Figures by the Central Bank of Iran (CBI) show that banks in the country paid nearly 60% more loans to businesses and companies between March and November as part of efforts in the country to help the economy recover from the impacts of US sanctions and the spread of the coronavirus pandemic.
CBI figures cited in a Saturday report by the official IRNA news agency showed that businesses and firms in various sectors of the Iranian economy had received 17,274 trillion rials (nearly $57.8 billion) in loans from state and private banks in the eight months to November 21.
The figure was an increase of 6,426 trillion rials or 59.2% against the March-November 2020, said the CBI.

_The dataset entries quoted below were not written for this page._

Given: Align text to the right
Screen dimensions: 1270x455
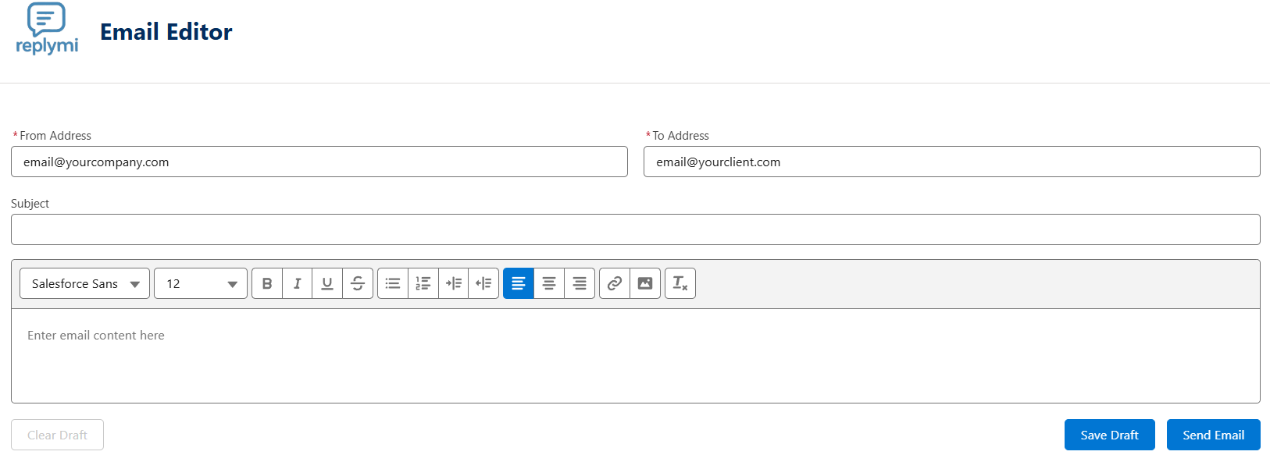Looking at the screenshot, I should 580,283.
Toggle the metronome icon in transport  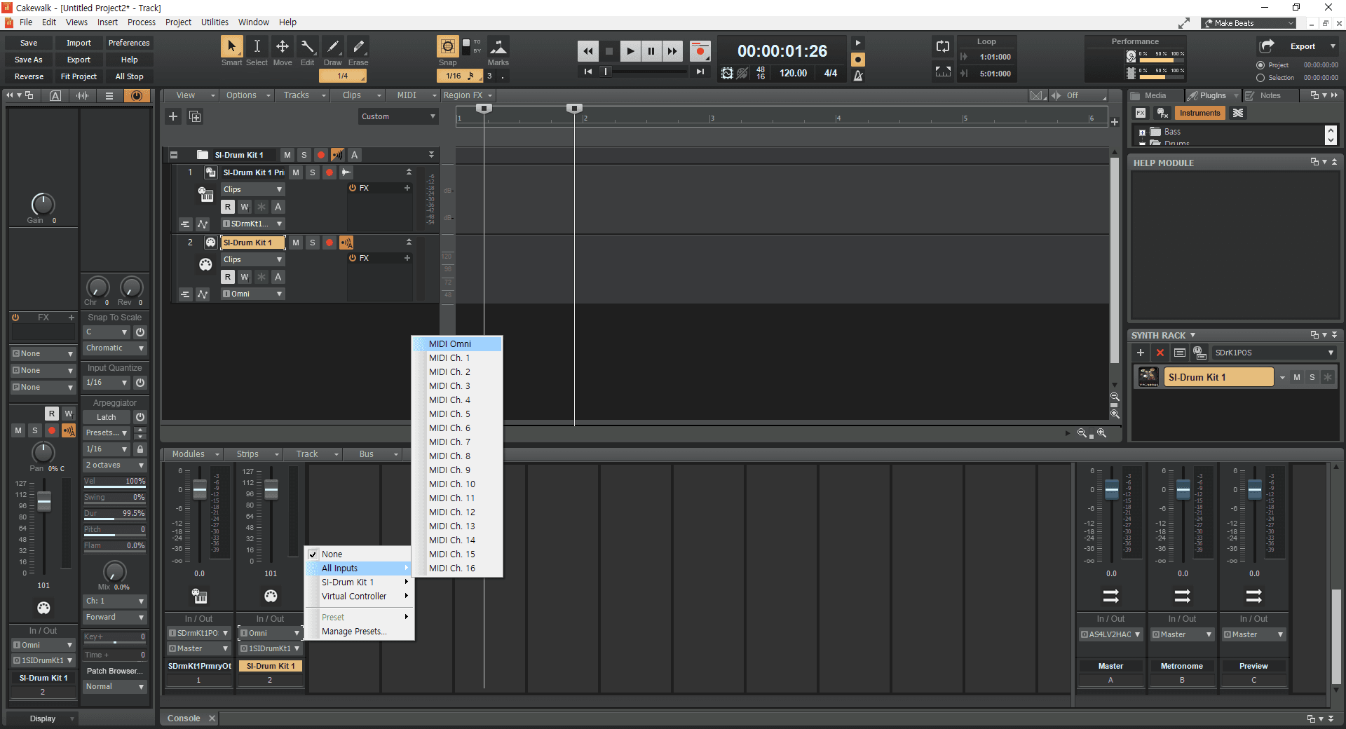pos(858,75)
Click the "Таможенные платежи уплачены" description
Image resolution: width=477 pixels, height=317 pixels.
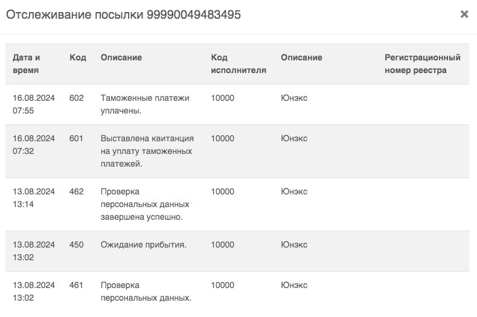pyautogui.click(x=145, y=104)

The bank said that working capital loans given to companies had accounted for 11,481 trillion rials or more than 66% of all the loans paid over the period of which 4,069 trillion rials (35.4%) had gone to the manufacturing and metals companies.

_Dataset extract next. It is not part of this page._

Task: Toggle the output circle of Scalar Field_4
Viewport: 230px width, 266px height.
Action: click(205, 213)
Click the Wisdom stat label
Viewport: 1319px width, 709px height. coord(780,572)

Iran has seen a major growth in activity in its manufacturing and mining sectors in recent years amid government’s efforts to provide more support to the industries to both offset the impacts of American sanctions and to create more jobs for the country’s youth.
The government has offered cheap and long-term loans to manufacturers and owners of mines and metals companies to encourage exports from the sectors.

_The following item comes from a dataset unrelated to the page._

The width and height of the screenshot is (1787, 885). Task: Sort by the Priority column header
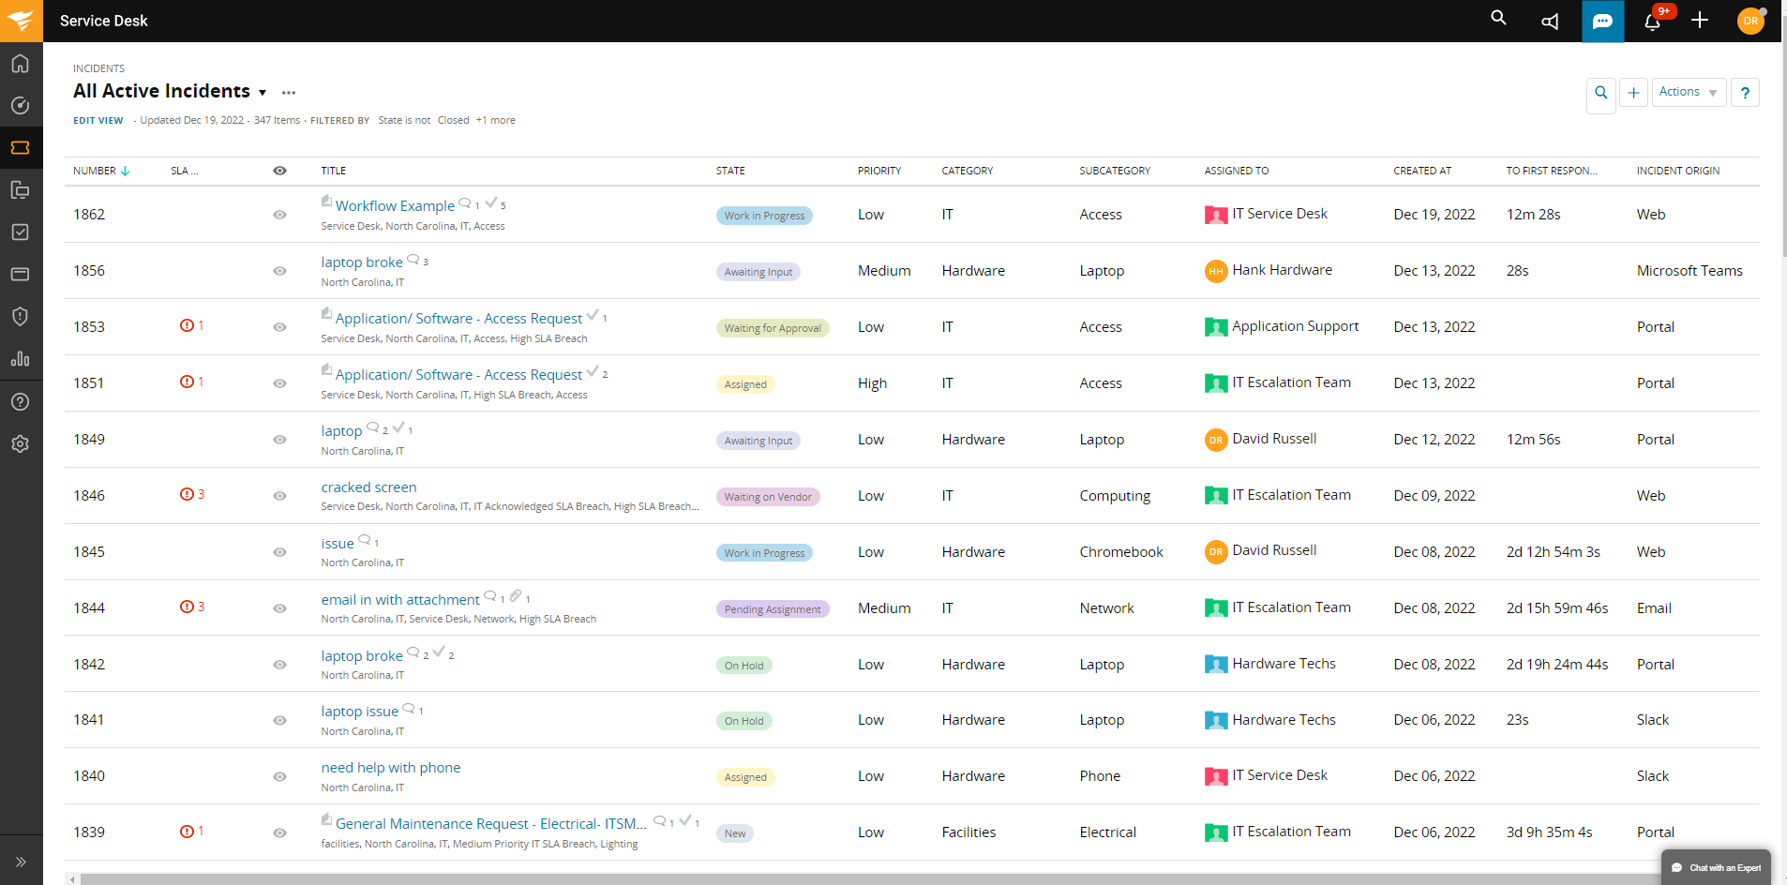pyautogui.click(x=878, y=171)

CBI figures showed that total loans paid by Iranian banks to manufacturers and to the metals and mining firms over the March-November period had amounted to 5,157 trillion rials ($17.24 billion).
Businesses and companies in the Iranian services sector had received the largest chunk of bank loans over the period at more than 7,329 trillion rials, said the CBI, adding that loans given to the trade sector had reached 2,665 trillion rials.